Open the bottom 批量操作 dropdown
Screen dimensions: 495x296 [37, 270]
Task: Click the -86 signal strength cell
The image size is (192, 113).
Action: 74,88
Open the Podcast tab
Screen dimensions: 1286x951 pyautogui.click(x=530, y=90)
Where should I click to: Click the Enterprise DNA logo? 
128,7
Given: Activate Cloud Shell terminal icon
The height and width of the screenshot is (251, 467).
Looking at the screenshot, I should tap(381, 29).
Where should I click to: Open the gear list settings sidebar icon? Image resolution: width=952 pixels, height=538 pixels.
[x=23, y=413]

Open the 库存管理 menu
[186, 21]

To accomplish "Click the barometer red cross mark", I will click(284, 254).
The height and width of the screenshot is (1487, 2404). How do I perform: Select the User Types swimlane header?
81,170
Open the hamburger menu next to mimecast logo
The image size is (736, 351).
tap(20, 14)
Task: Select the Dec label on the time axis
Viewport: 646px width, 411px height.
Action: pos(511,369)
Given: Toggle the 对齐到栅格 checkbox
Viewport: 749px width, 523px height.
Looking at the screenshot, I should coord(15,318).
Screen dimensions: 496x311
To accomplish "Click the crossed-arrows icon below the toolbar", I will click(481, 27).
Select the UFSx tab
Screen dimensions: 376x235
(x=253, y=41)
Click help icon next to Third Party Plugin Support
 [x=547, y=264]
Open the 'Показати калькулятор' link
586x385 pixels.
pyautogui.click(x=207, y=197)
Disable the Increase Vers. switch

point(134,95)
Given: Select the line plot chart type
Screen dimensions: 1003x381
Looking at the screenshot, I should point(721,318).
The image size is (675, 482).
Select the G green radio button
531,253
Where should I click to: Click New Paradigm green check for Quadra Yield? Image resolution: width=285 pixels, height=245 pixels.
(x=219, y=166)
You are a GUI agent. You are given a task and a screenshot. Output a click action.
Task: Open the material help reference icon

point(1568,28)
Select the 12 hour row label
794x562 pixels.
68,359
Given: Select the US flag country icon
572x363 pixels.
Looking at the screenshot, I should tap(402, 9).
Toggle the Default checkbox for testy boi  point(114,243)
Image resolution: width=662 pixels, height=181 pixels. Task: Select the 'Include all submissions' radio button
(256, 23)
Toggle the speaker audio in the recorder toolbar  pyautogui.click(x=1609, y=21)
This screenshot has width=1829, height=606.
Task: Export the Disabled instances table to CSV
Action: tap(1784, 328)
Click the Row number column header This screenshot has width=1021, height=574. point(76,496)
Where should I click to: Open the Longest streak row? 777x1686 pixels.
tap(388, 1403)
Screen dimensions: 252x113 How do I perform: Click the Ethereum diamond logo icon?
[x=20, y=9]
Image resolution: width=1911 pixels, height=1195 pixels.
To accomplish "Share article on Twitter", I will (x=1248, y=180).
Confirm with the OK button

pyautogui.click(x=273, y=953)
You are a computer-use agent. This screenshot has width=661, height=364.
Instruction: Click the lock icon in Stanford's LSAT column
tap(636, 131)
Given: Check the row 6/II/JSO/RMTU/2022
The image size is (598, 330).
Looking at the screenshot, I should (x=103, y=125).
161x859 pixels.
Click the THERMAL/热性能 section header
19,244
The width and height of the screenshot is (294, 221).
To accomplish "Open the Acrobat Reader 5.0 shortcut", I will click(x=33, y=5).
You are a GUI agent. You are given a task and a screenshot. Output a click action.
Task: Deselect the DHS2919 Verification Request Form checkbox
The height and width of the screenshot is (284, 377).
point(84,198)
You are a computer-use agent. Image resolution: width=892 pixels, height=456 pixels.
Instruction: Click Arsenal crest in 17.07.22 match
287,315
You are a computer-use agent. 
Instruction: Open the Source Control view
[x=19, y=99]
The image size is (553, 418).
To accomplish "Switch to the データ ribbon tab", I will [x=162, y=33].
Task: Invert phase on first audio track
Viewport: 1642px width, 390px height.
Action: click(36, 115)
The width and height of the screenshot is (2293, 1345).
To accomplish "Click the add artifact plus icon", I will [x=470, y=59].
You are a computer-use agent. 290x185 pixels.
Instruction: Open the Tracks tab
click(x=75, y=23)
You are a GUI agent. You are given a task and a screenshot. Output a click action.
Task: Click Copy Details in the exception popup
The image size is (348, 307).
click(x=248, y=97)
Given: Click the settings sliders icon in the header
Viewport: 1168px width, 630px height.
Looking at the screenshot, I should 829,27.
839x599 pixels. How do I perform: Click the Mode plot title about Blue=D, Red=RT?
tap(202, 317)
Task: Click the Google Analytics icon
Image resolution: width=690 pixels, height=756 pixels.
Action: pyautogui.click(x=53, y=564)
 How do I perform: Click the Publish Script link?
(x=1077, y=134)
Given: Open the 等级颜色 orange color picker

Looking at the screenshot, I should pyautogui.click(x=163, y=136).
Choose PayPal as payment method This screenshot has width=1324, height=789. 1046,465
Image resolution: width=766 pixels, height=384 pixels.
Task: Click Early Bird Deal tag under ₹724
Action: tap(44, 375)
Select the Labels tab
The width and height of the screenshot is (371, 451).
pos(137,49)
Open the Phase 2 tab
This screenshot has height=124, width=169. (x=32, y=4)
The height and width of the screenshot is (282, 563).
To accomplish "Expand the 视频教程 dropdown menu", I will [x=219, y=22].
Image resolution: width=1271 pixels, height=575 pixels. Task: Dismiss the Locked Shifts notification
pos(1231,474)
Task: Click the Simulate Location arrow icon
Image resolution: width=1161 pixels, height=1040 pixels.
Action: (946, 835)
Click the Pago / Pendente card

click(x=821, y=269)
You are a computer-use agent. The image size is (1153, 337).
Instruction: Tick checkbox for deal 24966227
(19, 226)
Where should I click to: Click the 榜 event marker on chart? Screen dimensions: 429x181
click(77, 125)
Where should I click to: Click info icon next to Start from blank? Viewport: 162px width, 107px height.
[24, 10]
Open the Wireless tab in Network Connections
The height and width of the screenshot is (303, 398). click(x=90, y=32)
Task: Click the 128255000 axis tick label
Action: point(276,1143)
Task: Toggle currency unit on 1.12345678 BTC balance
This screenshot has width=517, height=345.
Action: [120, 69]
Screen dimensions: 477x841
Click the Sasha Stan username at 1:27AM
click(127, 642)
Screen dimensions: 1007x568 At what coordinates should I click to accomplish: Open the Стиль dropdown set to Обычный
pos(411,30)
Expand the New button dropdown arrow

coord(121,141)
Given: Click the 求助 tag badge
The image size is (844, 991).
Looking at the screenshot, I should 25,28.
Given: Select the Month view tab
======
SHORT EXERCISE
Reproduce all of the rows above verbatim, character for character, with nothing added or dropped.

THE SOLUTION
Open the bottom 批量操作 dropdown
Screen dimensions: 495x296 [37, 270]
Task: Click the -86 signal strength cell
The image size is (192, 113).
Action: 74,88
Open the Podcast tab
Screen dimensions: 1286x951 pyautogui.click(x=530, y=90)
Where should I click to: Click the Enterprise DNA logo? 
128,7
Given: Activate Cloud Shell terminal icon
The height and width of the screenshot is (251, 467).
Looking at the screenshot, I should tap(381, 29).
Where should I click to: Open the gear list settings sidebar icon? Image resolution: width=952 pixels, height=538 pixels.
[x=23, y=413]

Open the 库存管理 menu
[186, 21]

To accomplish "Click the barometer red cross mark", I will click(284, 254).
The height and width of the screenshot is (1487, 2404). How do I perform: Select the User Types swimlane header?
81,170
Open the hamburger menu next to mimecast logo
The image size is (736, 351).
tap(20, 14)
Task: Select the Dec label on the time axis
Viewport: 646px width, 411px height.
Action: pos(511,369)
Given: Toggle the 对齐到栅格 checkbox
Viewport: 749px width, 523px height.
Looking at the screenshot, I should coord(15,318).
Screen dimensions: 496x311
To accomplish "Click the crossed-arrows icon below the toolbar", I will click(481, 27).
Select the UFSx tab
Screen dimensions: 376x235
(x=253, y=41)
Click help icon next to Third Party Plugin Support
 [x=547, y=264]
Open the 'Показати калькулятор' link
586x385 pixels.
pyautogui.click(x=207, y=197)
Disable the Increase Vers. switch

point(134,95)
Given: Select the line plot chart type
Screen dimensions: 1003x381
Looking at the screenshot, I should point(721,318).
The image size is (675, 482).
Select the G green radio button
531,253
Where should I click to: Click New Paradigm green check for Quadra Yield? Image resolution: width=285 pixels, height=245 pixels.
(x=219, y=166)
You are a GUI agent. You are given a task and a screenshot. Output a click action.
Task: Open the material help reference icon

point(1568,28)
Select the 12 hour row label
794x562 pixels.
68,359
Given: Select the US flag country icon
572x363 pixels.
Looking at the screenshot, I should tap(402, 9).
Toggle the Default checkbox for testy boi  point(114,243)
Image resolution: width=662 pixels, height=181 pixels. Task: Select the 'Include all submissions' radio button
(256, 23)
Toggle the speaker audio in the recorder toolbar  pyautogui.click(x=1609, y=21)
This screenshot has width=1829, height=606.
Task: Export the Disabled instances table to CSV
Action: tap(1784, 328)
Click the Row number column header This screenshot has width=1021, height=574. point(76,496)
Where should I click to: Open the Longest streak row? 777x1686 pixels.
tap(388, 1403)
Screen dimensions: 252x113 How do I perform: Click the Ethereum diamond logo icon?
[x=20, y=9]
Image resolution: width=1911 pixels, height=1195 pixels.
To accomplish "Share article on Twitter", I will (x=1248, y=180).
Confirm with the OK button

pyautogui.click(x=273, y=953)
You are a computer-use agent. This screenshot has width=661, height=364.
Instruction: Click the lock icon in Stanford's LSAT column
tap(636, 131)
Given: Check the row 6/II/JSO/RMTU/2022
The image size is (598, 330).
Looking at the screenshot, I should (x=103, y=125).
161x859 pixels.
Click the THERMAL/热性能 section header
19,244
The width and height of the screenshot is (294, 221).
To accomplish "Open the Acrobat Reader 5.0 shortcut", I will click(x=33, y=5).
You are a GUI agent. You are given a task and a screenshot. Output a click action.
Task: Deselect the DHS2919 Verification Request Form checkbox
The height and width of the screenshot is (284, 377).
point(84,198)
You are a computer-use agent. Image resolution: width=892 pixels, height=456 pixels.
Instruction: Click Arsenal crest in 17.07.22 match
287,315
You are a computer-use agent. 
Instruction: Open the Source Control view
[x=19, y=99]
The image size is (553, 418).
To accomplish "Switch to the データ ribbon tab", I will [x=162, y=33].
Task: Invert phase on first audio track
Viewport: 1642px width, 390px height.
Action: click(36, 115)
The width and height of the screenshot is (2293, 1345).
To accomplish "Click the add artifact plus icon", I will [x=470, y=59].
You are a computer-use agent. 290x185 pixels.
Instruction: Open the Tracks tab
click(x=75, y=23)
You are a GUI agent. You are given a task and a screenshot. Output a click action.
Task: Click Copy Details in the exception popup
The image size is (348, 307).
click(x=248, y=97)
Given: Click the settings sliders icon in the header
Viewport: 1168px width, 630px height.
Looking at the screenshot, I should 829,27.
839x599 pixels. How do I perform: Click the Mode plot title about Blue=D, Red=RT?
tap(202, 317)
Task: Click the Google Analytics icon
Image resolution: width=690 pixels, height=756 pixels.
Action: pyautogui.click(x=53, y=564)
 How do I perform: Click the Publish Script link?
(x=1077, y=134)
Given: Open the 等级颜色 orange color picker

Looking at the screenshot, I should pyautogui.click(x=163, y=136).
Choose PayPal as payment method This screenshot has width=1324, height=789. 1046,465
Image resolution: width=766 pixels, height=384 pixels.
Task: Click Early Bird Deal tag under ₹724
Action: tap(44, 375)
Select the Labels tab
The width and height of the screenshot is (371, 451).
pos(137,49)
Open the Phase 2 tab
This screenshot has height=124, width=169. (x=32, y=4)
The height and width of the screenshot is (282, 563).
To accomplish "Expand the 视频教程 dropdown menu", I will [x=219, y=22].
Image resolution: width=1271 pixels, height=575 pixels. Task: Dismiss the Locked Shifts notification
pos(1231,474)
Task: Click the Simulate Location arrow icon
Image resolution: width=1161 pixels, height=1040 pixels.
Action: (946, 835)
Click the Pago / Pendente card

click(x=821, y=269)
You are a computer-use agent. The image size is (1153, 337).
Instruction: Tick checkbox for deal 24966227
(19, 226)
Where should I click to: Click the 榜 event marker on chart? Screen dimensions: 429x181
click(77, 125)
Where should I click to: Click info icon next to Start from blank? Viewport: 162px width, 107px height.
[24, 10]
Open the Wireless tab in Network Connections
The height and width of the screenshot is (303, 398). click(x=90, y=32)
Task: Click the 128255000 axis tick label
Action: point(276,1143)
Task: Toggle currency unit on 1.12345678 BTC balance
This screenshot has width=517, height=345.
Action: [120, 69]
Screen dimensions: 477x841
Click the Sasha Stan username at 1:27AM
click(127, 642)
Screen dimensions: 1007x568 At what coordinates should I click to accomplish: Open the Стиль dropdown set to Обычный
pos(411,30)
Expand the New button dropdown arrow

coord(121,141)
Given: Click the 求助 tag badge
The image size is (844, 991).
Looking at the screenshot, I should 25,28.
Given: Select the Month view tab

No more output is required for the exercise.